◆ **Selected text**:
--- START ---

Any good proposal for an Individual Voluntary Arrangement (IVA) will include a sensible, realistic and well constructed Income and Expenditure Statement (I&E). For anyone who is contemplating offering proposals to creditors for an Individual Voluntary Arrangement, it may be a concern as to whether creditors will look for the last penny of disposable income to be contributed to the IVA, with no provision for emergency expenditure or for ‘rainy day’ events. These events might include illness or injury to a member of the family or unexpected vehicle breakdown or the necessary replacement of a domestic appliance such as a heater or cooker.

--- END ---

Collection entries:
--- START ---

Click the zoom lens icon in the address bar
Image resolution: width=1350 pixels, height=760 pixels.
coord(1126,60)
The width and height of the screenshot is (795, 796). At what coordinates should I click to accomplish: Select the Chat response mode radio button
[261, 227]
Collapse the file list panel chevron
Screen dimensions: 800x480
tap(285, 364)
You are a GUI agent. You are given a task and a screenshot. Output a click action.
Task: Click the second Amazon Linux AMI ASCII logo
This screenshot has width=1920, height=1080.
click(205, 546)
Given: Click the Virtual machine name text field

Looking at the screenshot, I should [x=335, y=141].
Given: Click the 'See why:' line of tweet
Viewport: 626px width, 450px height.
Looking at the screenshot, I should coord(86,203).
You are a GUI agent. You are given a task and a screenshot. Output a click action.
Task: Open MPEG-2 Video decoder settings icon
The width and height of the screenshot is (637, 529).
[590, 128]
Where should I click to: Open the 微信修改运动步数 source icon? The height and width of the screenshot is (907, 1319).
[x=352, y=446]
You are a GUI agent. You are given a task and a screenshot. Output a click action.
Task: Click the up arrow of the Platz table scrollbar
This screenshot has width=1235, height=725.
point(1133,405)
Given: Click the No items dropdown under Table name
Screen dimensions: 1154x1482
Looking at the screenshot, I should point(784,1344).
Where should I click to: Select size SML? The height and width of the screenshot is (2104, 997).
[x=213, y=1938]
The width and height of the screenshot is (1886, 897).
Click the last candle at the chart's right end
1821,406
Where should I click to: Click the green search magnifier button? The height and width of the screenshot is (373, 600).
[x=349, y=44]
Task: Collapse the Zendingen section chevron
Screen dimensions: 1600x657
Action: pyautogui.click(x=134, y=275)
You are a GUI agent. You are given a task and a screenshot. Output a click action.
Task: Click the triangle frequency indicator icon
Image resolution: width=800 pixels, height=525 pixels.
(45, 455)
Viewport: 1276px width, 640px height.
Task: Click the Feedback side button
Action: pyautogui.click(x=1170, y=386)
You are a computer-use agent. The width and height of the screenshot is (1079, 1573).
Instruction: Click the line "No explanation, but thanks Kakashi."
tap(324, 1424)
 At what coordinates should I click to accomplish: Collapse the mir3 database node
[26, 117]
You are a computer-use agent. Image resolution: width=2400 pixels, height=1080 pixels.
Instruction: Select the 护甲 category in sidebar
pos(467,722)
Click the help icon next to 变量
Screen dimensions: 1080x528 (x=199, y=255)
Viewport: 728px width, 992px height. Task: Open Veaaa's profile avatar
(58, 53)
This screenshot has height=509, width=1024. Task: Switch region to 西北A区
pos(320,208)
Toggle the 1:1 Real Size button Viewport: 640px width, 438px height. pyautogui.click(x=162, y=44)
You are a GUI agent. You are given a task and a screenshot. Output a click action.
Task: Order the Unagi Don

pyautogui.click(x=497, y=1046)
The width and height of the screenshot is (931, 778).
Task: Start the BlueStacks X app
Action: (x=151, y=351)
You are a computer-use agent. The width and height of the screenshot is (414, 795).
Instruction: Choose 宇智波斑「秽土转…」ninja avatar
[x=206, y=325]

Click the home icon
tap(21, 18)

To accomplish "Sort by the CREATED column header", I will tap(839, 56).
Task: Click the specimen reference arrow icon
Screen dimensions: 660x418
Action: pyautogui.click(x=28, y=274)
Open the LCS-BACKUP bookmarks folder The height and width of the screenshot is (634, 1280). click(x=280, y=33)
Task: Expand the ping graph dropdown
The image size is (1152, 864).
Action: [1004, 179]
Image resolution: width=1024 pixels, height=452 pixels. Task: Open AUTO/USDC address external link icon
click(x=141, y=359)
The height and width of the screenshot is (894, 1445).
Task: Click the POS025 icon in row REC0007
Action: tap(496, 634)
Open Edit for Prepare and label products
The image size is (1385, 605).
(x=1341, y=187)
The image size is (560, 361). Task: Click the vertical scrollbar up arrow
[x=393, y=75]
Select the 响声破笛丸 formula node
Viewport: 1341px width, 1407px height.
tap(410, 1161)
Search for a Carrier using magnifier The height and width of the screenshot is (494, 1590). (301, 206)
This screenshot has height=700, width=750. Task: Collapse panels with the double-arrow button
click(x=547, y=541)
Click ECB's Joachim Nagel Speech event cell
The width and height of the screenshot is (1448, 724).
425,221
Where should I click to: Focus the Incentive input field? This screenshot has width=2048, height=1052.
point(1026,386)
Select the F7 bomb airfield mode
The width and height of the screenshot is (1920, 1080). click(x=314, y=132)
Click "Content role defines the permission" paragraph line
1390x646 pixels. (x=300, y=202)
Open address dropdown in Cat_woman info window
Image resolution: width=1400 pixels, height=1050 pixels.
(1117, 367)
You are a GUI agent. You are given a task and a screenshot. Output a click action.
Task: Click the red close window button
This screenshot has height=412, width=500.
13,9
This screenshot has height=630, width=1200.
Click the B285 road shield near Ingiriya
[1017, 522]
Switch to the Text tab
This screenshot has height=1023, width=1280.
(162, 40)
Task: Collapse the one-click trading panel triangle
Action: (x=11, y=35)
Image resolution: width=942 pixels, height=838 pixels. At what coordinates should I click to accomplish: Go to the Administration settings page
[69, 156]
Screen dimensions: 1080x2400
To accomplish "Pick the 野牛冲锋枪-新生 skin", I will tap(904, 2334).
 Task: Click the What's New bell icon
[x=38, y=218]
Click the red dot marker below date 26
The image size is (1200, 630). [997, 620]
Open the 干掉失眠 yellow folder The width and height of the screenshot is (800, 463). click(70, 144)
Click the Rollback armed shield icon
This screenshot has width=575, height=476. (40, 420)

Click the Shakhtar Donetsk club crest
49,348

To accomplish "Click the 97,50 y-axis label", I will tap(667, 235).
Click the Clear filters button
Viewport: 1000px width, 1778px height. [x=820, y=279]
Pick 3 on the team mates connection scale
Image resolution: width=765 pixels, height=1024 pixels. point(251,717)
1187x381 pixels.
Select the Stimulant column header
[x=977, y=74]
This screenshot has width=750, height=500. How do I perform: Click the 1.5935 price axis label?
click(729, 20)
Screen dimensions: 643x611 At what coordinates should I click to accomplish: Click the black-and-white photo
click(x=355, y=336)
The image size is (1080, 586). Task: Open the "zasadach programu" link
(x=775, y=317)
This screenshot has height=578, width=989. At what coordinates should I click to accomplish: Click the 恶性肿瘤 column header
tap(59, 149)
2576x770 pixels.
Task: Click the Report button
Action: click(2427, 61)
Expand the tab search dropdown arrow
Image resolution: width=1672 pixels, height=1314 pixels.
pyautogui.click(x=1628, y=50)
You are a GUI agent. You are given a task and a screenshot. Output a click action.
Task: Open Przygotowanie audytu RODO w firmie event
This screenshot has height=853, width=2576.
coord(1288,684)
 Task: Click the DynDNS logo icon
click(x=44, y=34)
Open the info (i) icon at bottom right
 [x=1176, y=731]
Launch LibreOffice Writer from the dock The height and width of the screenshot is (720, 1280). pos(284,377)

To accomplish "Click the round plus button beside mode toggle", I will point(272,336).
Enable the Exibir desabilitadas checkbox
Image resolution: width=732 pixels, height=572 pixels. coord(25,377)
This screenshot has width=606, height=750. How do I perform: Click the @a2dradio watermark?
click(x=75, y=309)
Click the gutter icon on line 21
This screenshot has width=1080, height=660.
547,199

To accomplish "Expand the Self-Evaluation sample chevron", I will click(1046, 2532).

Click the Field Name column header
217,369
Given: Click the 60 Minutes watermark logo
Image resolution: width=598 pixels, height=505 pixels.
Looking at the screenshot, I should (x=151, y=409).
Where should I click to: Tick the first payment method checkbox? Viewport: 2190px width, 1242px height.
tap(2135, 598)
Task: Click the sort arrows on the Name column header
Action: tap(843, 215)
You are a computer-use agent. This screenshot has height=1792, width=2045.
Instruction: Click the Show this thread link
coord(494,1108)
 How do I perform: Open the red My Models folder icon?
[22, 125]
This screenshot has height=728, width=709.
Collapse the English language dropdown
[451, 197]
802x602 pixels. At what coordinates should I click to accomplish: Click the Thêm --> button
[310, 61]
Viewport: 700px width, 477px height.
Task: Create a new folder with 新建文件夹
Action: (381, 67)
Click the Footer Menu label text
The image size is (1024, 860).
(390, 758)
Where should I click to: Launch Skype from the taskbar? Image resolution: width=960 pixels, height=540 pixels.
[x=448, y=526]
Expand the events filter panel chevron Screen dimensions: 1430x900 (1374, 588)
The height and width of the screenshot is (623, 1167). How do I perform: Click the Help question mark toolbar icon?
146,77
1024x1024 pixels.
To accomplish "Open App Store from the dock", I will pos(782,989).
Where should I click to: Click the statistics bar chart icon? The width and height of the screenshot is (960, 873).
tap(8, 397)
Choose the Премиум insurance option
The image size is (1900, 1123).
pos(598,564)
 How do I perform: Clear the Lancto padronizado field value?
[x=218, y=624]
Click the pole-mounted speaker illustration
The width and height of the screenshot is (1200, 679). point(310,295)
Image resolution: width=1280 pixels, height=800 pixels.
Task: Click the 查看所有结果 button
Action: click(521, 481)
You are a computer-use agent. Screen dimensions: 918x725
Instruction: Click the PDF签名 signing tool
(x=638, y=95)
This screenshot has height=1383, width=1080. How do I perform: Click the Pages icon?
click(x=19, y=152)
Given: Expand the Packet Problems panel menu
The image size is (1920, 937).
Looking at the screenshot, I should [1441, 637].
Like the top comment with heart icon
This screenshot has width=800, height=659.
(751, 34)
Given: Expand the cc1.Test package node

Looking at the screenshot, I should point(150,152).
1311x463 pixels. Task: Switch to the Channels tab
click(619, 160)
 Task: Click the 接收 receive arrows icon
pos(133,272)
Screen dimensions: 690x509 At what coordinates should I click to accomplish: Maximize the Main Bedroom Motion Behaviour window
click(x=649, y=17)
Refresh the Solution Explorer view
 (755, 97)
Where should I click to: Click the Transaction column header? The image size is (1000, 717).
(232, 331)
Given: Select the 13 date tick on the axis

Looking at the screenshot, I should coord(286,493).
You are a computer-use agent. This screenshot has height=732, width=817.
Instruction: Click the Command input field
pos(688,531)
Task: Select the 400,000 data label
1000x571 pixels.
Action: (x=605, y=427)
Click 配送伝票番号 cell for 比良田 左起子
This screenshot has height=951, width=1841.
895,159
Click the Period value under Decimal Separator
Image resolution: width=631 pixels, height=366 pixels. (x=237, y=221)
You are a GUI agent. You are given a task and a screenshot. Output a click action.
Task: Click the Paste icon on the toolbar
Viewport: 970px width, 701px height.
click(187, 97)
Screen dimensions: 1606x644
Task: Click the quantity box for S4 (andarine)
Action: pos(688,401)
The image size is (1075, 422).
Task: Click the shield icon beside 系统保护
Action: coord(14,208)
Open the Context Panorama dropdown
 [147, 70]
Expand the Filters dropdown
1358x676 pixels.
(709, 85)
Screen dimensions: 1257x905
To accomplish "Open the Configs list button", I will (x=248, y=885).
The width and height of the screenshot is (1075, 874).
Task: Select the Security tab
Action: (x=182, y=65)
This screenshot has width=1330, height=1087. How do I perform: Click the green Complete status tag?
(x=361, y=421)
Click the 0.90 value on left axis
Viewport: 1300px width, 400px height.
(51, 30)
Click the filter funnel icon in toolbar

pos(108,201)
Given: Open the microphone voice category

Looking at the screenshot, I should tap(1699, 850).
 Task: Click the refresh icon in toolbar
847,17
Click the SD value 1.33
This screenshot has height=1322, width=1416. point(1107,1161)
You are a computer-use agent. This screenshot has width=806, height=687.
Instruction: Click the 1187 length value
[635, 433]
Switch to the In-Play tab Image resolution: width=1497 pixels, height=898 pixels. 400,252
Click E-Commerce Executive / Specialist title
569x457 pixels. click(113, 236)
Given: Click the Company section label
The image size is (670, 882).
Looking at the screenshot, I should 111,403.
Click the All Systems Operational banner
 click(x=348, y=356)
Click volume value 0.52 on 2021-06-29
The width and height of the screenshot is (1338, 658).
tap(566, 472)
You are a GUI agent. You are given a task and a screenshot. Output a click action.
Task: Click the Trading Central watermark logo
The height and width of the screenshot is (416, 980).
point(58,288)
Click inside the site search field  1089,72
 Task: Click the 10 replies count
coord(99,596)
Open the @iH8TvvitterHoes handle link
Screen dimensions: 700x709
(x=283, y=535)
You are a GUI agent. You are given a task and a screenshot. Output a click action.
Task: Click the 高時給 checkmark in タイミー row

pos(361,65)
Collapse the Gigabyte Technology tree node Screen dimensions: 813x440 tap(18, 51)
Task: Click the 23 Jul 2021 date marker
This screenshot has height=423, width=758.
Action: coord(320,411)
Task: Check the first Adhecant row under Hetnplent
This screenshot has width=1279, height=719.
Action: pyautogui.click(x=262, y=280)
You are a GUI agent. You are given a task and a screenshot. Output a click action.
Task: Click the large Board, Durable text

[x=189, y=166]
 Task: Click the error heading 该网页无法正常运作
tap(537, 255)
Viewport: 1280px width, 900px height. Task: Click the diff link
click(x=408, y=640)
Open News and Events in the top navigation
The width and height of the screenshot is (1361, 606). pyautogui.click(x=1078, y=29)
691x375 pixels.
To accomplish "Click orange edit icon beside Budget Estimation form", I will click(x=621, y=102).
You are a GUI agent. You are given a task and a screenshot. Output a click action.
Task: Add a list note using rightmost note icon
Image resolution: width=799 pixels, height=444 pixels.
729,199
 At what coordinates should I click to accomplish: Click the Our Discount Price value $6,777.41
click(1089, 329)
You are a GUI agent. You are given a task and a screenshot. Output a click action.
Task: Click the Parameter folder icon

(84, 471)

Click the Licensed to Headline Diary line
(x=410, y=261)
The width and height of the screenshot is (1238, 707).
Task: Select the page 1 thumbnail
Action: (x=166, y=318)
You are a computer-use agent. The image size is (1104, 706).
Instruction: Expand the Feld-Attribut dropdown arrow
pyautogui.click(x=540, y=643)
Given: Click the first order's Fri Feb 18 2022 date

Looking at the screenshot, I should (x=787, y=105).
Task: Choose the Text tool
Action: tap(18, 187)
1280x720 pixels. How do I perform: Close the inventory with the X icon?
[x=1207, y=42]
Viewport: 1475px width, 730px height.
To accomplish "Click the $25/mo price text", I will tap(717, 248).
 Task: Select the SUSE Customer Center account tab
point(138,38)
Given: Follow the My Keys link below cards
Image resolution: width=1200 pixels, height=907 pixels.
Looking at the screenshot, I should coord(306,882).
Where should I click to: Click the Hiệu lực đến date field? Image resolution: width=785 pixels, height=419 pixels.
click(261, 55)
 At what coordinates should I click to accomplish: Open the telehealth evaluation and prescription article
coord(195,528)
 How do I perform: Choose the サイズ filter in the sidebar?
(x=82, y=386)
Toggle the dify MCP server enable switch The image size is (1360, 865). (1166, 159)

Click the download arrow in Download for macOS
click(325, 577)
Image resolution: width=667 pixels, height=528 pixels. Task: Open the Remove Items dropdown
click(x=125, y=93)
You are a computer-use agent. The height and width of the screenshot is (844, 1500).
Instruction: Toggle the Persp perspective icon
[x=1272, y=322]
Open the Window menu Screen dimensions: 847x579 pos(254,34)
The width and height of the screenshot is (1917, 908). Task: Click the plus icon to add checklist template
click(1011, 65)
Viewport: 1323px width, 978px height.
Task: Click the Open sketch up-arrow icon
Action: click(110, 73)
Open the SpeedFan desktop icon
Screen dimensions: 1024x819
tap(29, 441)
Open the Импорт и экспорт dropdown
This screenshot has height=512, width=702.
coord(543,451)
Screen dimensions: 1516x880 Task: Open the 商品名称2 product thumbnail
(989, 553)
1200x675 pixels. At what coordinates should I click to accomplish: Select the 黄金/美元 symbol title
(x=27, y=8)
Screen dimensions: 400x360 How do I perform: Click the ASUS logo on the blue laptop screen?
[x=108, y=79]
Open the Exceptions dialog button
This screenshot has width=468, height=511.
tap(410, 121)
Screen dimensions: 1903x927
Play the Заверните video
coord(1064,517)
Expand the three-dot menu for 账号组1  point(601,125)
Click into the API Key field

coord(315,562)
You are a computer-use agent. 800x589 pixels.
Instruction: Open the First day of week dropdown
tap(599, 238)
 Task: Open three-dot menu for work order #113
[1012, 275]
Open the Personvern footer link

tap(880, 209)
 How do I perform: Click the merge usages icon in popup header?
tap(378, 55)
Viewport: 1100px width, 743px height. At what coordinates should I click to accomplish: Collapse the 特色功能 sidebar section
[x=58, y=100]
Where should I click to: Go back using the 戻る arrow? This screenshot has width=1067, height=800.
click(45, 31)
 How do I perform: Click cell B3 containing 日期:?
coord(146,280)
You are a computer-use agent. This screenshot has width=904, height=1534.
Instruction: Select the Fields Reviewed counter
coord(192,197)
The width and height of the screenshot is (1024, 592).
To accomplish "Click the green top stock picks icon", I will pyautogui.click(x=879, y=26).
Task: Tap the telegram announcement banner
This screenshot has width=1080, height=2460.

--- END ---

◆ **Tasks to carry out**:
A: Print everything in the passage on Individual Voluntary Arrangements from "Any good proposal" down to "heater or cooker.".
B: Decide whether each statement agrees with the passage on Individual Voluntary Arrangements, answering yes or no and quoting the words of the passage that decide it. (i) A good IVA proposal includes an Income and Expenditure Statement. (ii) Unexpected vehicle breakdown is named as a possible event. (iii) A washing machine is given as an example of a domestic appliance that might need replacing.

◆ **Your written answers**:
A:
Any good proposal for an Individual Voluntary Arrangement (IVA) will include a sensible, realistic and well constructed Income and Expenditure Statement (I&E). For anyone who is contemplating offering proposals to creditors for an Individual Voluntary Arrangement, it may be a concern as to whether creditors will look for the last penny of disposable income to be contributed to the IVA, with no provision for emergency expenditure or for ‘rainy day’ events. These events might include illness or injury to a member of the family or unexpected vehicle breakdown or the necessary replacement of a domestic appliance such as a heater or cooker.

B:
(i) Yes: "Any good proposal for an Individual Voluntary Arrangement (IVA) will include a sensible, realistic and well constructed Income and Expenditure Statement (I&E)."
(ii) Yes: "unexpected vehicle breakdown"
(iii) No: "a domestic appliance such as a heater or cooker"